Elbette bütün bunları tek başına yapmazlar,
atadığı onun nam ve hesabına hareket
eden memurları vasıtasıyla yaparlar. Bu atananlar onun memurudurlar, sadece ona hesap veririler. İstediği zaman haklı
veya haksız onları işten atar, verdiği yetkileri geri alabilir, değiştirebilir.
Günümüzde Rus Çarlığı, Osmanlı İmparatorluğu
gibi saf bir mutlak monarşi kalmamıştır ama özenenleri bulunabilir.
Yürütme yasam ve yargı kuvvetinin tek
kişinin elinde toplandığı bir diğer sistem, diktatörlüktür.
Diktatörlük de aynen mutlak monarşi gibi,
yürütme, yasama ve yargının tek elde toplandığı bir rejimdir.
Tabii bu özellikleri nedeniyle demokrasiyle
uzaktan yakından ilgisi yoktur.
Ama bütün diktatörler, göstermelik seçimler
yaparlar. Örneğin Saddam’ın Irak’ın da, bir zamanlar ki “kardeşim Esad’ın”
Suriye’sinde olduğu gibi
Bu sistemde iktidarı elinde bulunduran kişi
veya grup kendisinin ne kadar demokrat olduğunu göstermek için, hani Binali
Bey’in tabiri ile YERSENİZ belli
dönemlerde seçimler, halk oylamaları da yaparlar.
Safsanız ya da okuma özürlü iseniz bunları
gerçekten seçim ya da halk oylaması zannedersiniz.
Ülkedeki basın o veya bu şekilde
bastırıldığı için hep tek yanlı yayın yaparlar. Her açtığınız TV de iktidar
sahibi veya onun bir işgüderi
istedikleri gibi konuşurlar.Onların yalan söyleme özgürlüğü vardır.
Bunlara karşı konuşacaksanız işiniz çok
zordur. Önce yerel yöneticiler ya salon, ya da güvenlik gerekçesiyle toplantıya
izin vermezler.İzin verildiğinde de
toplantılar basılıp dağıtılmaya çalışılır.
Ama sorarsanız herkes fikrini serbestçe
söyleyebiliyordur.
Diktatörlükler de, hukuk güvenliği ortadan kalktığı
için aydınlar üzerinde yaratılan korku iklimi ülkenin düşün hayatını felç eder.
Hukuk güvenliğinin kalmadığı ülkelerde bazı aydınlar
çok insani bir duygu olduğu için korkarlar ve korktukları içinde susarlar.

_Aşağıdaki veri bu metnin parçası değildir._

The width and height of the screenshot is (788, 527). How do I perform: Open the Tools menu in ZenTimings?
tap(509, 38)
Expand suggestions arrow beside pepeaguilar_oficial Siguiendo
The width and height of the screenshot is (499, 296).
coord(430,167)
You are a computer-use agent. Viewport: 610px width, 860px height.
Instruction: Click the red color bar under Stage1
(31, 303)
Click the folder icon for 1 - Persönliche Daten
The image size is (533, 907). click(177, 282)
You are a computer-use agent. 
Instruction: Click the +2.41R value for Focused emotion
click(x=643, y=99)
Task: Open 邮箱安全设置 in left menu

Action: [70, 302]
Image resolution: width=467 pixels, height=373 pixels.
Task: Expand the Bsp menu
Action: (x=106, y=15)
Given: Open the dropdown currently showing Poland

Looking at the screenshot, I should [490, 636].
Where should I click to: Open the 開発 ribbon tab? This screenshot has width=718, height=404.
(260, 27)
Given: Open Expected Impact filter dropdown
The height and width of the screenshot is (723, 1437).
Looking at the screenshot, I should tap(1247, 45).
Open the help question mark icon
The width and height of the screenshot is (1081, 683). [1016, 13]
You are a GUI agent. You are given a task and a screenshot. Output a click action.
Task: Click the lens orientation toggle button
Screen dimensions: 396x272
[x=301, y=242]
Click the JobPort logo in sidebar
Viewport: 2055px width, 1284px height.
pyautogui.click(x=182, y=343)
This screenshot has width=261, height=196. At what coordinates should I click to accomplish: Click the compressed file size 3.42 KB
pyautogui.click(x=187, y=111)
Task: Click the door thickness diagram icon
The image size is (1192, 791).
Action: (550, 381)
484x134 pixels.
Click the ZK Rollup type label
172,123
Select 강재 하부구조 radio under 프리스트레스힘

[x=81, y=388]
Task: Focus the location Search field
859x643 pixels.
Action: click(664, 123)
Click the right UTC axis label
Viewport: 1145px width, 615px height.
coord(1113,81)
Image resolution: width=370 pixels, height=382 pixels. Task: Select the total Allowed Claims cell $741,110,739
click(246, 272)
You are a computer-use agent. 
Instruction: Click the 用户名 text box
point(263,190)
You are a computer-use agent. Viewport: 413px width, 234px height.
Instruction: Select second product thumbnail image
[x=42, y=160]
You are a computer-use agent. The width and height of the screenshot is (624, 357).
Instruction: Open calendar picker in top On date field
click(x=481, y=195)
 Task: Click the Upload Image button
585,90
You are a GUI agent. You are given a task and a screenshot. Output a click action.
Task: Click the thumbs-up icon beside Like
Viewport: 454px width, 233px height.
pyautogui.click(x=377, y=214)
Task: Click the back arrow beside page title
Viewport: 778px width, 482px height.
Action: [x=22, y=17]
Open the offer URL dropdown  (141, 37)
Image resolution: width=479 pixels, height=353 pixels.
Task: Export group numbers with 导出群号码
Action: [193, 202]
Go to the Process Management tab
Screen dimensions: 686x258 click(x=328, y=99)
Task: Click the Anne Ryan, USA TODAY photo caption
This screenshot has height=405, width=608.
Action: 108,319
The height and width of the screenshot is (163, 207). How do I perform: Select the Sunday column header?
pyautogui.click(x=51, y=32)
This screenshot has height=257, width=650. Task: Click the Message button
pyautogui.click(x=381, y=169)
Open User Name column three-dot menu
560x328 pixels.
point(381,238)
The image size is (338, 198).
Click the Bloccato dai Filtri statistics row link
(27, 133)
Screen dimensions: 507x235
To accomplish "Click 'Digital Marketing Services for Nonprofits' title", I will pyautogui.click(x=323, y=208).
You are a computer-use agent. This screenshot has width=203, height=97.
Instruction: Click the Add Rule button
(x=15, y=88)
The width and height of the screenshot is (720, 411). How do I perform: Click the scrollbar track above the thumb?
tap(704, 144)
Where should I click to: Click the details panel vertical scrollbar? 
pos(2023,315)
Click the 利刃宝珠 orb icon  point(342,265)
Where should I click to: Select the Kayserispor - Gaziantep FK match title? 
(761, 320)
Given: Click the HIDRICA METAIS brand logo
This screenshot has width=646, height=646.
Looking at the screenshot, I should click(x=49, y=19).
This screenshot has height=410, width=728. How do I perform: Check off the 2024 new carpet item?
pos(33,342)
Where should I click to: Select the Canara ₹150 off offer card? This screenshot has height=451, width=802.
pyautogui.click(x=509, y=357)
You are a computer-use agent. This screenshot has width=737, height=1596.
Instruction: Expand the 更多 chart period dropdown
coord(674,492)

Kendisini yaşadığı topluma aydın diye
yutturan, bizdeki yetmez ama evetci gibiler ise çeşitli çıkarlar karşılığında susarlar.Çıkar
karşılığında susanlar son kullanma tarihleri dolduğunda kendilerini ya çalıştıkları
işlerden kovulmuş ya da cezaevi zindanlarında bulurlar.
Allahtan, dünya da aynen bizde Kemal Gözler gibi, Korkut Kanadoğlu gibi bazı
ilim adamları, kitaplar yazıp
fikirlerini söylemekten çekinmedikleri için insanlar aydınlanabilir.
Bu tür eserleri okumayı akıl eden siyasetçiler de hamaset yapmak
yerine doğru şeyler söyleyerek halkı aydınlatırlar.